Previous studies looking at mortality in OA have conflicting findings as to whether birth weight is a significant factor [12,13,14,15] or not [16,17,18,19]. It seems apparent that low birth weight ought to predict mortality in OA. The larger series tend to show that weight is an independent predictor as does our series of 248 patients. Of the studies that did not find an effect of weight, it is interesting to note that most of them have small numbers—less than one hundred patients. The Waterston and Spitz classification systems, with 218 and 372 infants, respectively, propose weight as a predictor for mortality but the Montreal classification, which does not, only based their calculations on 95 patients. It is possible that some of these studies are suffering from too small sample size and therefore a type II error.

A similar criticism of size could be made of this series of 248 patients. To achieve these numbers, we have had to go back 20 years during which time there have been further advancements in the neonatal care of VLBW infants. The studies by Sulkowski and Wang [2, 12] query large US nationwide hospital databases. The problem with studies of this nature is that they are retrospective and data accuracy becomes a problem as highlighted. For rare conditions, such as OA, larger studies with several hospitals collaborating [20] or prospective studies such as those organised by the British Association of Paediatric Surgeons Congenital Anomalies Surveillance System (BAPS-CASS) [3] allow for more accurate data collection. This study should help to inform what parameters will be important to collect prospectively in such surveillance systems. At present, however, these still rely on individuals at each centre manually collecting and returning the data and automation of this process with collaboration, for example, with the information technology systems widely used in UK neonatal units, would increase the returns and accuracy of such data.

Morbidity

Waterston was the only classification useful for prediction of duration of ventilatory support. Unsurprisingly, independent risk factors for a longer period of time spent ventilated were low gestation, pre-operative pneumonia or those in whom a primary anastomosis was not achieved at first operation. The first two of these factors are represented in the Waterston classification, albeit birth weight in lieu of gestation.
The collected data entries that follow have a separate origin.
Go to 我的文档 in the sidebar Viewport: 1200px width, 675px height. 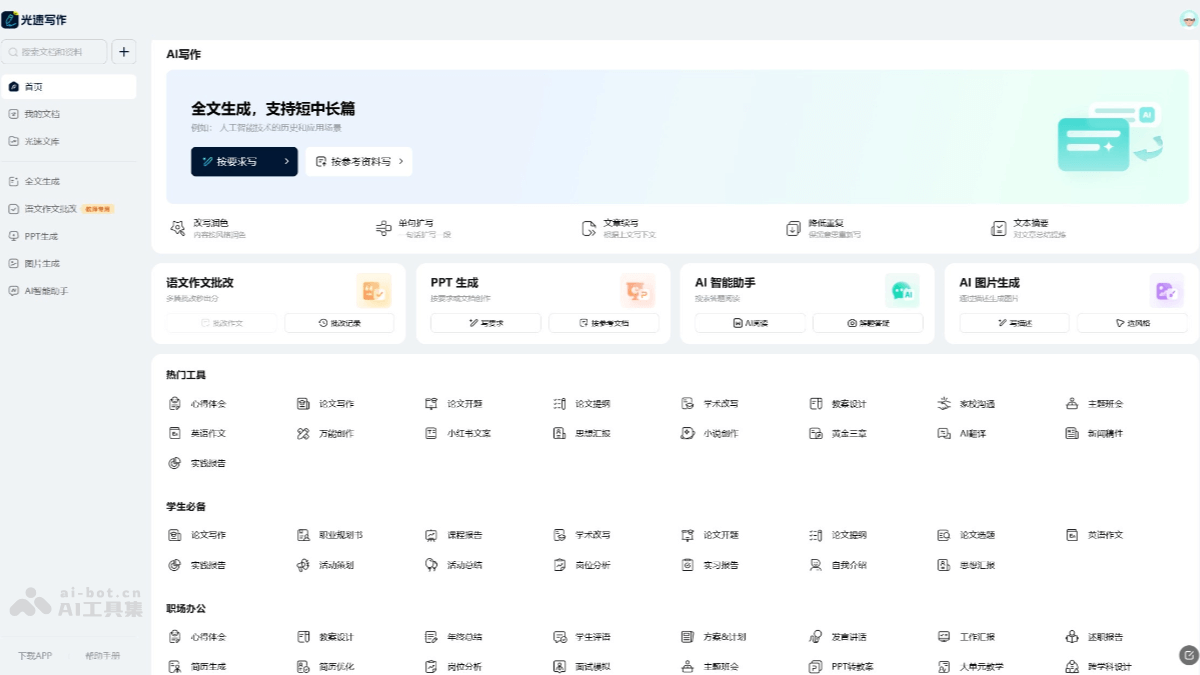(42, 114)
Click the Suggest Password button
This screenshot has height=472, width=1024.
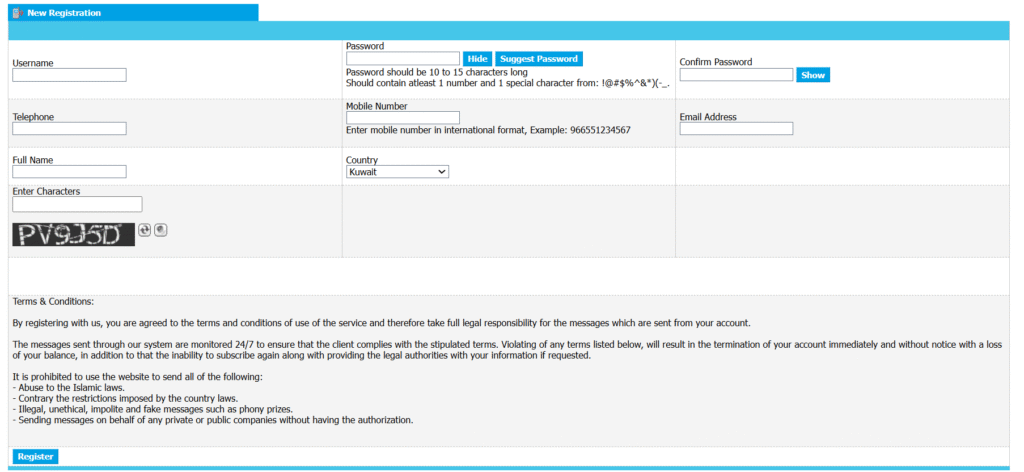click(x=538, y=59)

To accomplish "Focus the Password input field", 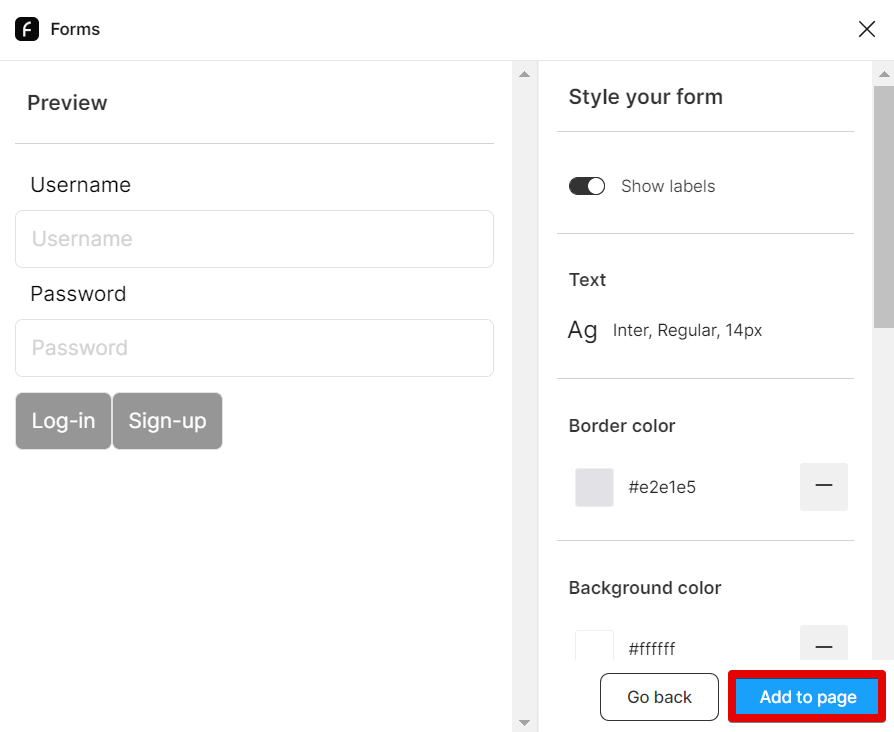I will pyautogui.click(x=254, y=348).
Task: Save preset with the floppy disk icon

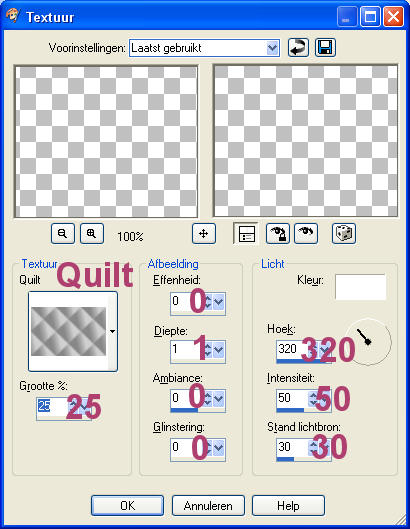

Both Waterston and Spitz can predict post-operative length of stay, with Waterston being the more accurate predictor. Low gestation and congenital cardiac disease are two of the independent risk factors for a long stay which are represented in both Waterston and Spitz and these are in addition to intra-operative factors of failure to achieve primary closure and a longer duration of surgery.

Conclusion

The presence of low birth weight, co-existing congenital cardiac disease and pre-operative pneumonia remain independent risk factors for increased mortality in oesophageal atresia. Montreal, Spitz and Waterston all remain able to predict mortality and Waterston is able to predict post-operative morbidity in terms of length of stay and duration of ventilatory support.